Ah I see what you were referring to. regarding underscores and such that totally makes sense. For putting it in fit vs transform, this object already handles that strangely already. The fit method currently does nothing, it only returns self...so I wasn't sure what to do there...

jasmainak · 2015-12-16T10:40:29Z

For now, I'd say ... let's not add the attributes here. This calls for an update to the time-frequency module as we discussed here: #2290

larsoner · 2015-12-16T17:06:27Z

FYI you have a flake error

choldgraf · 2015-12-16T17:31:45Z

I just spent 5 minutes looking for an anti-cornflakes meme on the internet, no luck. Instead I will focus on doing actual work...

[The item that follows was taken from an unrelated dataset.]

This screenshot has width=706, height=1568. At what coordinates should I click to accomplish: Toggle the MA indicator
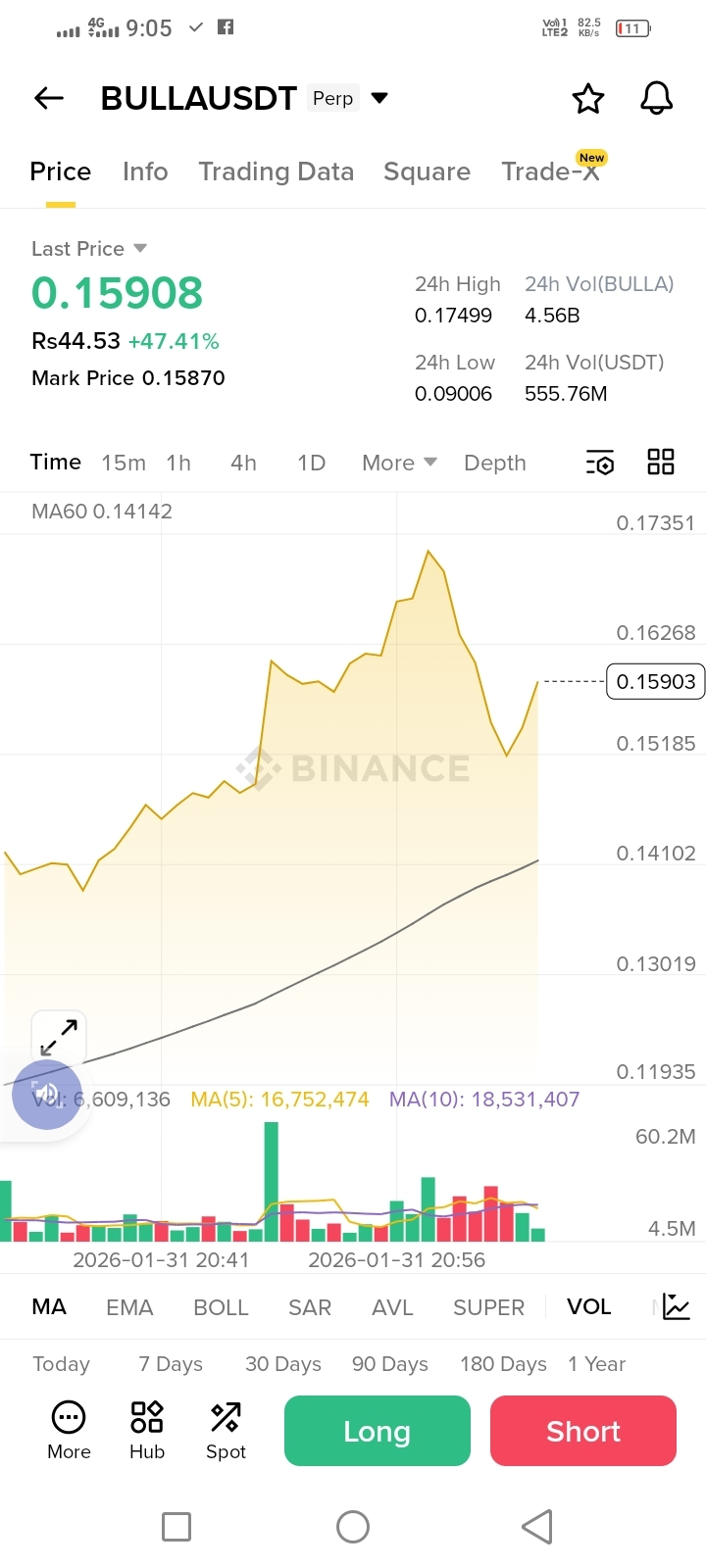click(x=49, y=1307)
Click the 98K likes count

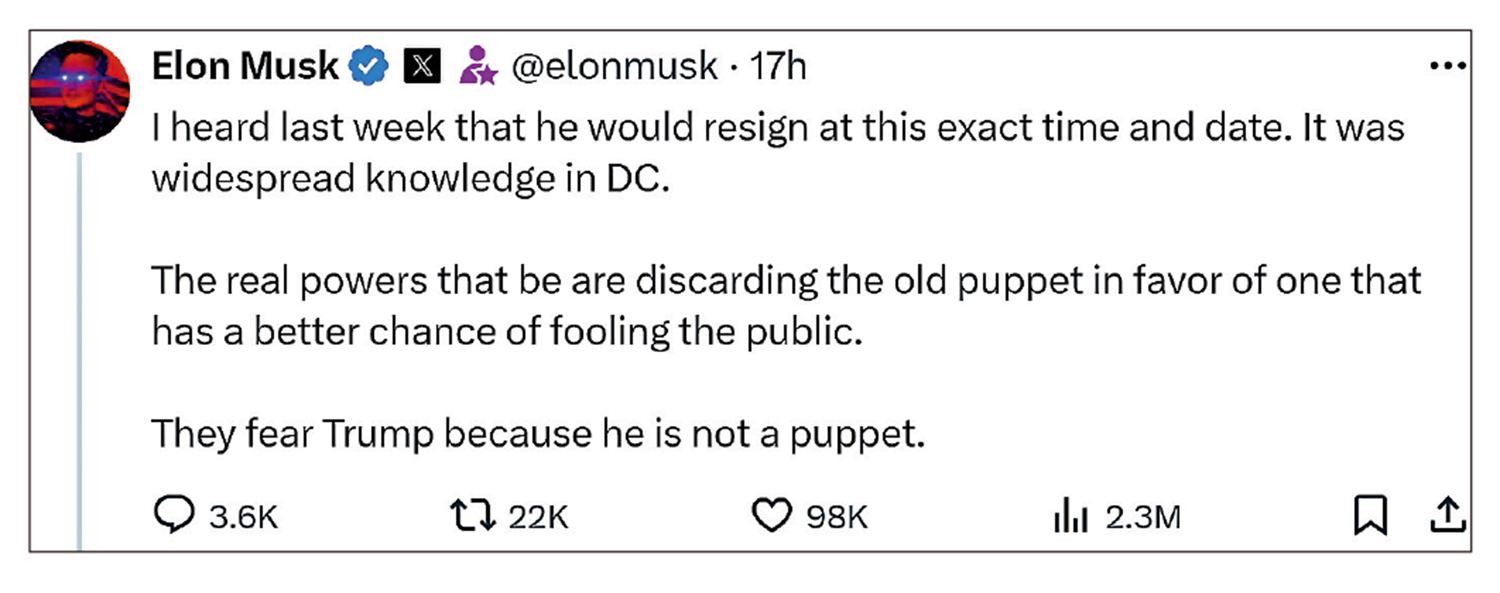point(838,517)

It sounds like this PR will change a bit either way. It sounds like the best thing is to add epochs functionality to the time_frequency module, and then have this sklearn structure call that function instead.

So I guess the question is does this warrant its own function (e.g., multitaper_psd_epochs, or should it be added as a flag to compute_epochs_psd, e.g. compute_epochs_psd(...kind='mt'...)?

jasmainak · 2015-12-16T19:25:21Z

I vote for a new argument called method which is string type. So, no new function.

jasmainak · 2015-12-16T19:26:07Z

Also, please remember to update a couple of tests :)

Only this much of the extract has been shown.